We're getting close to the pivotal Golden Week game-selling frenzy in Japan. The week straddling the end of April and the beginning of May rivals the December-January period as the most hectic game sales season in Japan. If PS3 sales remain stuck around 100,000 in March in the U.S. and if Golden Week is a bust in Japan, Sony may be forced to cut the high-end PS3 price by $100 or more.
Crucial Summer
Sony needs strong support from Japanese developers, and they have already started ramping up their support for both Nintendo DS and
Microsoft's (MSFT Quote) Xbox 360. The most wanted game among Japanese consumers recently polled by Famitsu is "Dragon Quest IX," a supposed anchor title for PS3 that was abruptly moved to Nintendo DS as developer Square Enix began hedging its bets.
Electronic Arts (ERTS Quote) is at the vanguard of Western powerhouse game developers increasing their research and development for portable devices. Sony needs to turn the tide of shifting software allegiances soon, or it will lose its status as the leading franchise platform. Upcoming blockbusters, ranging from "Final Fantasy" to "Devil May Cry," may turn the tide and make PS3 the clear global volume leader like its predecessor.
But those games won't arrive anytime soon, and Nintendo is lining up killer U.S. content like "Pokemon" and "Paper Mario" for this spring. In the meanwhile, Sony's much-vaunted "MotorStorm" has just started selling in America, and it is being badly overshadowed by "God of War 2," made for the PS2. The latter is becoming perhaps the biggest early spring blockbuster of 2007. As a PS2 title, it is diverting consumer attention from PS3 even more effectively than current games for Wii or Xbox360.
So, Sony is contending with the unfortunate timing of the "God of War 2" launch, the badly aging Japanese series like "Virtua Fighter," the slightly lackluster new properties like "MotorStorm" and the late arrivals of hotly anticipated PS3 games from "Heavenly Sword" to the next "Final Fantasy" and "Metal Gear Solid" iterations.
This spring is the moment when several small negative factors have turned into a cluster of woe for PS3. The cumulative weight is sinking the console, and I don't think Sony can afford to wait until next winter for things to turn around. The "Halo 3" juggernaut will likely arrive around September 2007 for the Xbox 360, and the new, highly innovative "Mario" game for Wii will probably launch a month or three later.
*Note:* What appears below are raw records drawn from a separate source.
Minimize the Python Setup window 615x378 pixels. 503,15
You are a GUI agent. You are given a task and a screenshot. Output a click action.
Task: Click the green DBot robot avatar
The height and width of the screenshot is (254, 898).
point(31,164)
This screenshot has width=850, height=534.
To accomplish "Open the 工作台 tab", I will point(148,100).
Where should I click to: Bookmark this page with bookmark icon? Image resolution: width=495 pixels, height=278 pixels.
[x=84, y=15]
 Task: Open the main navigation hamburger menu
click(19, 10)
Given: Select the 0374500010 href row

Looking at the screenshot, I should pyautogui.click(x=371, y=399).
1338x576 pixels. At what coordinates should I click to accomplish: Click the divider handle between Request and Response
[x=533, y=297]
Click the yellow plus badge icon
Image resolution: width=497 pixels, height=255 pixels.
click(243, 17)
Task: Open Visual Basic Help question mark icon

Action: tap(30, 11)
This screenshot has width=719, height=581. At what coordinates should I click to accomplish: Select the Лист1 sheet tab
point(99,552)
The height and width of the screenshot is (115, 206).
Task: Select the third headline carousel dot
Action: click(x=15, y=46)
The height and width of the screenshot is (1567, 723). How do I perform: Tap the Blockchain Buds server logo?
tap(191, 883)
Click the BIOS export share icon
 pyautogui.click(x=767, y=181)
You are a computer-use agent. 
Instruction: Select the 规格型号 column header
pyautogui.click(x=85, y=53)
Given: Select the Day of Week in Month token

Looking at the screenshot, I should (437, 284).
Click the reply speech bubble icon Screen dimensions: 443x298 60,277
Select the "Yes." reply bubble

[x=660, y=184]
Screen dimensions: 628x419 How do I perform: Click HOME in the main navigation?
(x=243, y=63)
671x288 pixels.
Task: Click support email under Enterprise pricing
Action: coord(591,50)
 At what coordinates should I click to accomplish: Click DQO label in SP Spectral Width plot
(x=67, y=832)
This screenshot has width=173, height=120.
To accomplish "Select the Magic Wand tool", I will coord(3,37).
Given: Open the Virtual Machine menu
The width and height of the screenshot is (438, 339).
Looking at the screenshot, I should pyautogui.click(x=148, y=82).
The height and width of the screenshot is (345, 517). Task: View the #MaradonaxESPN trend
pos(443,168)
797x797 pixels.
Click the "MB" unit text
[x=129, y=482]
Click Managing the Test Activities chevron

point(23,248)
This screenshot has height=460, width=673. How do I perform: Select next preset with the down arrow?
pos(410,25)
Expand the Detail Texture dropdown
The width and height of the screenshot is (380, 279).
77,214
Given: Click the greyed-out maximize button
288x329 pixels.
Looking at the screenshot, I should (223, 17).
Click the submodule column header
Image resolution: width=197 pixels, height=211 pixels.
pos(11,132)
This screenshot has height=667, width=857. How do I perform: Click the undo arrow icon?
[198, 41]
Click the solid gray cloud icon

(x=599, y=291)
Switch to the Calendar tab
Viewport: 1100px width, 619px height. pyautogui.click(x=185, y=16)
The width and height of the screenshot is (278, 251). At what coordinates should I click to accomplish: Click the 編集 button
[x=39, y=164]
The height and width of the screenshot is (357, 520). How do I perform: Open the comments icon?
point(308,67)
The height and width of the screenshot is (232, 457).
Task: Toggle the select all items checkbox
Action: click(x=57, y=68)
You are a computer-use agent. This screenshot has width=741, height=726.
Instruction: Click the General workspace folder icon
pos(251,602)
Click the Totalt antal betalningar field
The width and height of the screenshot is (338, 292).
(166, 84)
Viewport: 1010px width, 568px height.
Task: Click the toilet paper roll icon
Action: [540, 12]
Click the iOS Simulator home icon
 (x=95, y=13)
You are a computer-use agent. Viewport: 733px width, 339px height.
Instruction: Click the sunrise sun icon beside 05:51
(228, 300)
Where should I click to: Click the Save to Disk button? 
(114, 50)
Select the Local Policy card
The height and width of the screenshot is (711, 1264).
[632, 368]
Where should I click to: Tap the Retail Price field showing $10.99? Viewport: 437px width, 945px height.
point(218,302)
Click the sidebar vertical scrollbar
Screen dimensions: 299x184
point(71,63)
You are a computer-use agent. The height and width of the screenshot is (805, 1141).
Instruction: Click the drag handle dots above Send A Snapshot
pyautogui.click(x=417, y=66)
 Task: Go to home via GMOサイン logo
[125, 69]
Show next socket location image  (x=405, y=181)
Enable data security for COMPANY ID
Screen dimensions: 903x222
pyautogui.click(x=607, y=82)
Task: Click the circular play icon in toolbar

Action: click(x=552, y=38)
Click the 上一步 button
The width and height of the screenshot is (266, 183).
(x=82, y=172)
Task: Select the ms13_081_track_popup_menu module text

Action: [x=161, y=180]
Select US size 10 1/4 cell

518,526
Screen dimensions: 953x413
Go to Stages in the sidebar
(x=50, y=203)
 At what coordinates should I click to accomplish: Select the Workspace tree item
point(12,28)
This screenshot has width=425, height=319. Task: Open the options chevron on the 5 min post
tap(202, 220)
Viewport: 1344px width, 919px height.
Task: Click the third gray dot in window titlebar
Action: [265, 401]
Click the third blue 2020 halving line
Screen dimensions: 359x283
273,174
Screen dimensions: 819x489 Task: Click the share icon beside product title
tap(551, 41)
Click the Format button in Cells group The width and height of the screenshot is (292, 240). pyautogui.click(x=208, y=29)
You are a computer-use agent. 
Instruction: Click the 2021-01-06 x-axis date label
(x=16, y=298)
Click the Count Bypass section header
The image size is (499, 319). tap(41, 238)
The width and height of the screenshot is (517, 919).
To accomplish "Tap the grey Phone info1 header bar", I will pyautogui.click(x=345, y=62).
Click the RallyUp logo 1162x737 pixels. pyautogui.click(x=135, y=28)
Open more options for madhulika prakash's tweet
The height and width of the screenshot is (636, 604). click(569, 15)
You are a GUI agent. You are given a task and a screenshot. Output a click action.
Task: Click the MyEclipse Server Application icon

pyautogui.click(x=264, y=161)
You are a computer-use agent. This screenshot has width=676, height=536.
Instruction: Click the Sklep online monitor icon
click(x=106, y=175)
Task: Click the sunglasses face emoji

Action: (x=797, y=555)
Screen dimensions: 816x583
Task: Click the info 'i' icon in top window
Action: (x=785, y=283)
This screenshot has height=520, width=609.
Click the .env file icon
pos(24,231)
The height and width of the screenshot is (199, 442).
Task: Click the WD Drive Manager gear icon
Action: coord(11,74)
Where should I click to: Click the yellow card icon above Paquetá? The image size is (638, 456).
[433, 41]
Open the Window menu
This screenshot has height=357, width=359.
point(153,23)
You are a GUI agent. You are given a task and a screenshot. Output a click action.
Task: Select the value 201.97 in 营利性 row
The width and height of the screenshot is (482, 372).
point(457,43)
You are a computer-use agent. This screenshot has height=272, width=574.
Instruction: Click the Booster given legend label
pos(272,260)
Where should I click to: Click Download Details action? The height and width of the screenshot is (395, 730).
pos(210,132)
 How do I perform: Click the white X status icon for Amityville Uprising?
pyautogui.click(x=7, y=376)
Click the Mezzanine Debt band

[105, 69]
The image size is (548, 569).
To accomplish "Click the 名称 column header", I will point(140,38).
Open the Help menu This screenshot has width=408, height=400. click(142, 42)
Both of these franchises are proven system-sellers; they have the rare power to increase the unit sales of their home consoles meaningfully. Sony will have to line up several hits just to neutralize their impact.
A second-quarter price cut is the most likely outcome of this dismal spring. Sony has to regain momentum before the rival consoles line up their biggest guns next winter. It will sting Sony's bottom line fiendishly as the subsidy for selling the expensive console shoots up before originally planned, and there is no guarantee of success. The early, steep price cut of the original Xbox did not do much to change the ultimate destiny of that console -- an also-ran status it shared with GameCube far behind the PS2 volume glory.
Investors are likely to interpret a price cut as an expensive gamble that may signal desperation to consumers. I am expecting more portfolio-flipping from Sony to Nintendo.